Perplexed by Plymouth
After refuelling at the barge the next day I continued with my voyage. I was due to attend the Falmouth Classics and needed to make some miles. However, the weather was less than favourable. I was already a day behind due to the late start from the Hamble and the conditions were against me. I’d hoped to make it all the way to Falmouth in one leg, but had to put in to Plymouth and another Trans Europe marina. I’d spent a lot of time in Plymouth over the years so was surprised to find that the quaint but bustling Barbican is now a full on nightspot with every door guarded by a bouncer. It was a pleasant enough stay with helpful marina staff but I was glad to be away in the morning.
As I rounded Rame Head, where I’d once dived as part of my commercial diver training many years ago, I started to believe I would actually complete my
pilgrimage to take Caronia back to where she once worked. But first, I looked forward to attending the Falmouth Classics, where I would proudly fly the NHS broad pennant.

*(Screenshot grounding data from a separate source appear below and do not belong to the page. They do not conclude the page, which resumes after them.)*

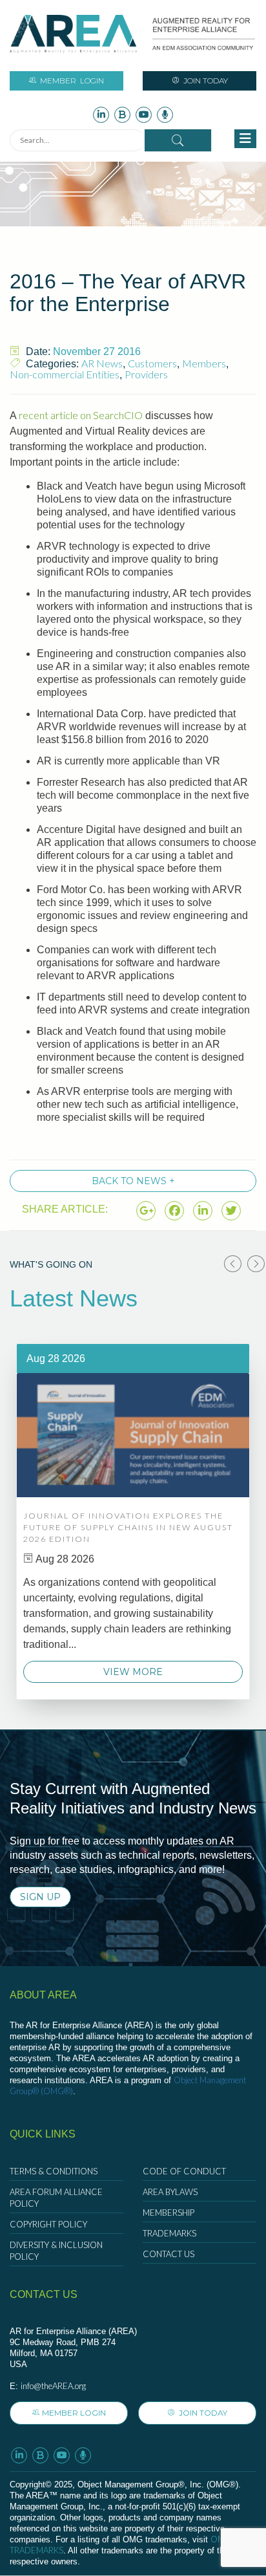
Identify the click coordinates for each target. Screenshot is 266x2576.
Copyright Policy (48, 2224)
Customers (152, 363)
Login (72, 80)
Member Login (74, 2413)
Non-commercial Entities (64, 374)
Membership (168, 2212)
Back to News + (133, 1181)
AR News (102, 363)
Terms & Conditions (53, 2171)
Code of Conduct (184, 2171)
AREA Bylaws (170, 2192)
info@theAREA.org (53, 2386)
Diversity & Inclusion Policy (56, 2251)
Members (204, 363)
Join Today (204, 80)
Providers (146, 374)
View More (133, 1672)
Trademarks (169, 2233)
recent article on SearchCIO (81, 415)
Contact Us (168, 2254)
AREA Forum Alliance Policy (56, 2198)
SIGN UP (40, 1897)
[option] (133, 1521)
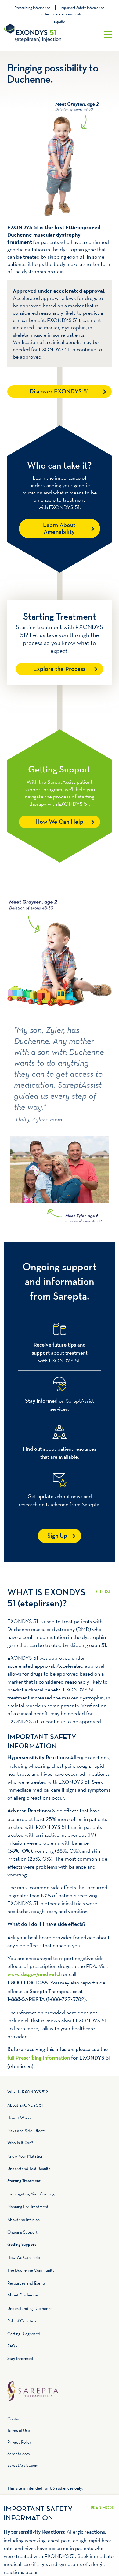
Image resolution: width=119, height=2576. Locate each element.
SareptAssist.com (22, 2465)
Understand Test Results (28, 2168)
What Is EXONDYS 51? (27, 2092)
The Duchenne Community (30, 2270)
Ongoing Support (22, 2232)
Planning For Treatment (28, 2206)
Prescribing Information (32, 7)
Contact (14, 2419)
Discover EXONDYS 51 (59, 392)
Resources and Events (26, 2283)
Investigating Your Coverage (32, 2194)
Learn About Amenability (59, 529)
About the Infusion (23, 2219)
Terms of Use (18, 2430)
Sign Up (57, 1536)
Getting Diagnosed (23, 2333)
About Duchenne (22, 2295)
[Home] (49, 34)
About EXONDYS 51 (25, 2105)
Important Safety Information (82, 7)
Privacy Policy (19, 2442)
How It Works (19, 2118)
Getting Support (21, 2245)
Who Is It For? (20, 2143)
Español (59, 21)
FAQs (12, 2346)
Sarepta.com (18, 2453)
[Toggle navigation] (108, 34)
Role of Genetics (21, 2321)
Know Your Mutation (25, 2156)
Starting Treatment (24, 2181)
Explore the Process (59, 669)
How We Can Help (59, 822)
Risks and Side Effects (26, 2130)
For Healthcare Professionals (59, 14)
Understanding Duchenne (29, 2308)
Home (59, 2384)
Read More (104, 1588)
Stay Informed (20, 2359)
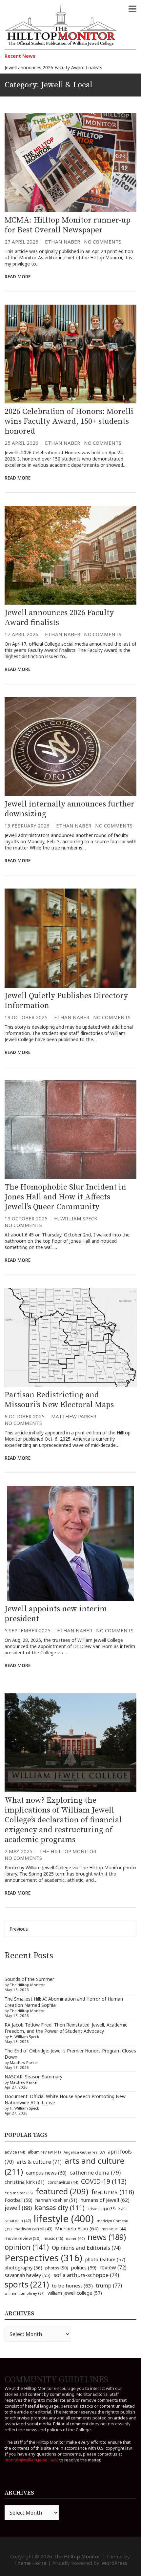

Falmouth was a wonderful spectacle with dozens of classic vessels all flying their dressing overall flags. I met up with the NHS flagship for the south-west and enjoyed a couple of nights out with them. I spent hours each day doing what I love most and talking to an array of visitors about the history and adventures of Caronia. However, having lost that day on the voyage down, I had just two days to enjoy Falmouth before moving on once more. One harbour to go before Newlyn and the beach!
After the festival I moved to the Falmouth Trans Europe marina. A short lay-over and a walk to the nearby supermarket for stores and I was ready for the final leg west. It had been arranged beforehand that Caronia would visit Penzance for the mid-summer festival, so on a fair tide and smooth sea I steamed down the coast to an open harbour gate in the narrow entrance. However, there’d been a breakdown in communication somewhere, and I soon realised the mooring would not be suitable, as I couldn’t get off the boat. Before the gate shut and I was trapped for a tide I quickly made the decision to shove off and run the final mile to Newlyn.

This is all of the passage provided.